◆ Listed entries
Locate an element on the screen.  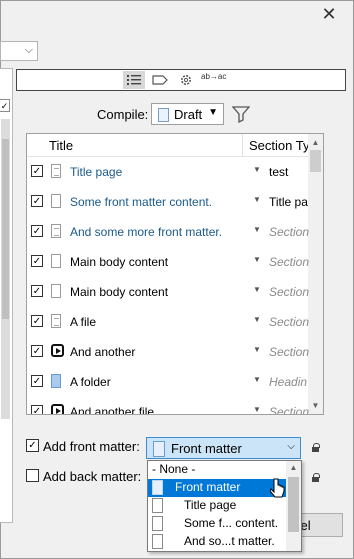
row-section-type: Title pa is located at coordinates (288, 202).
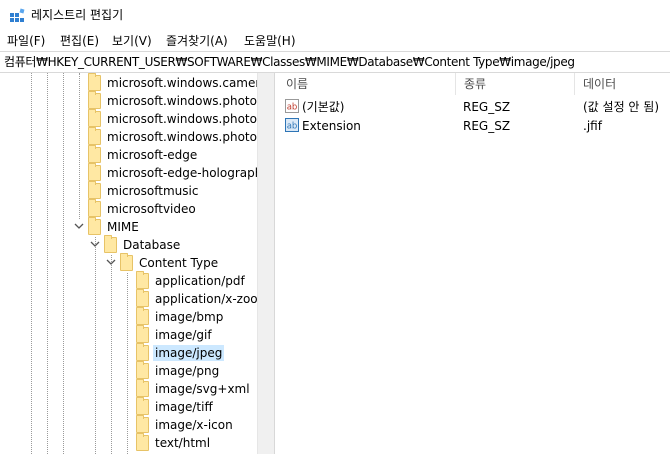 The height and width of the screenshot is (454, 670). Describe the element at coordinates (184, 335) in the screenshot. I see `tree-item-label: image/gif` at that location.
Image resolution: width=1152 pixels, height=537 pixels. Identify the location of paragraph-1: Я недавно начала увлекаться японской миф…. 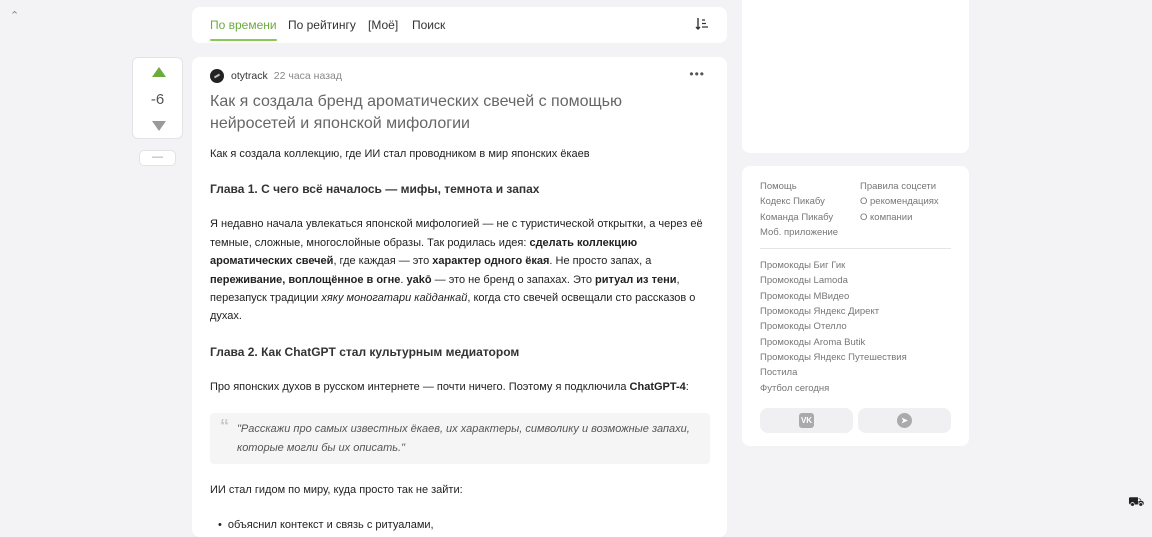
(460, 270).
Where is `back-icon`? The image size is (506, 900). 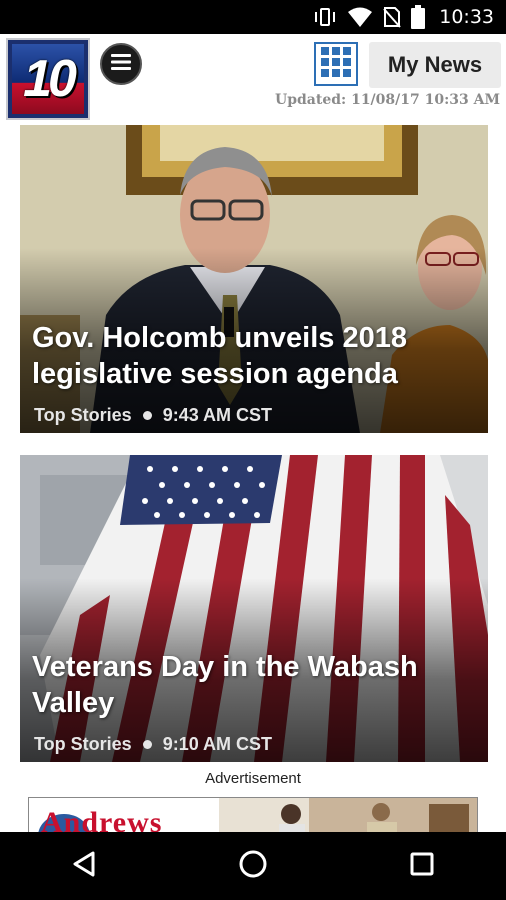
back-icon is located at coordinates (84, 866).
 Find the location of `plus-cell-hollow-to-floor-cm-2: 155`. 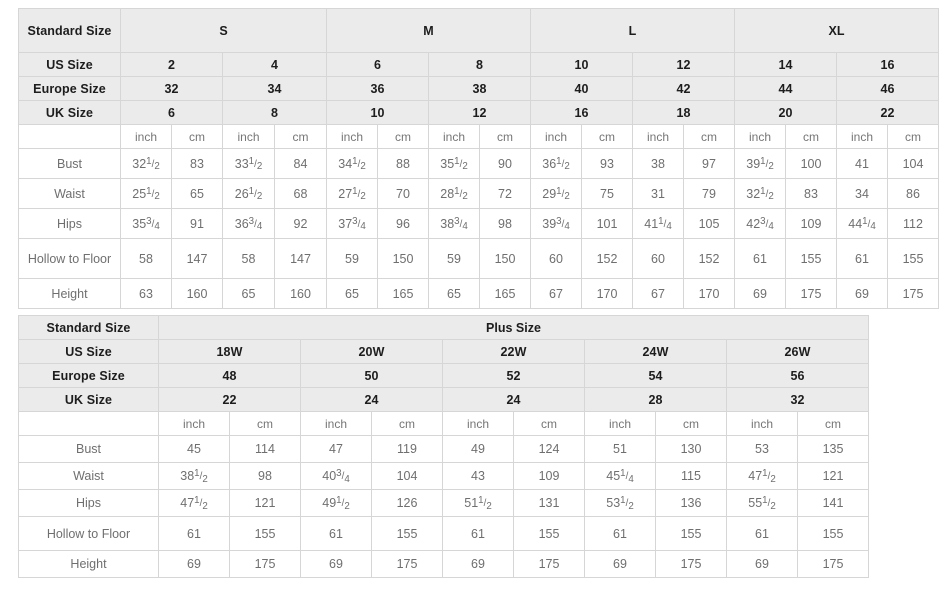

◆ Instructions for the task
Update all of the records above by replacing "Find" with "Determine" and leaving everything else unchanged. Omit the pictures from your answer.

◆ Result below
Locate an element on the screen.  
row-section-type: Title pa is located at coordinates (288, 202).
 The height and width of the screenshot is (454, 670). Describe the element at coordinates (184, 335) in the screenshot. I see `tree-item-label: image/gif` at that location.
Image resolution: width=1152 pixels, height=537 pixels. Identify the location of paragraph-1: Я недавно начала увлекаться японской миф…. 
(460, 270).
Where is `back-icon`? The image size is (506, 900). 
back-icon is located at coordinates (84, 866).
 Determine the location of `plus-cell-hollow-to-floor-cm-2: 155`. 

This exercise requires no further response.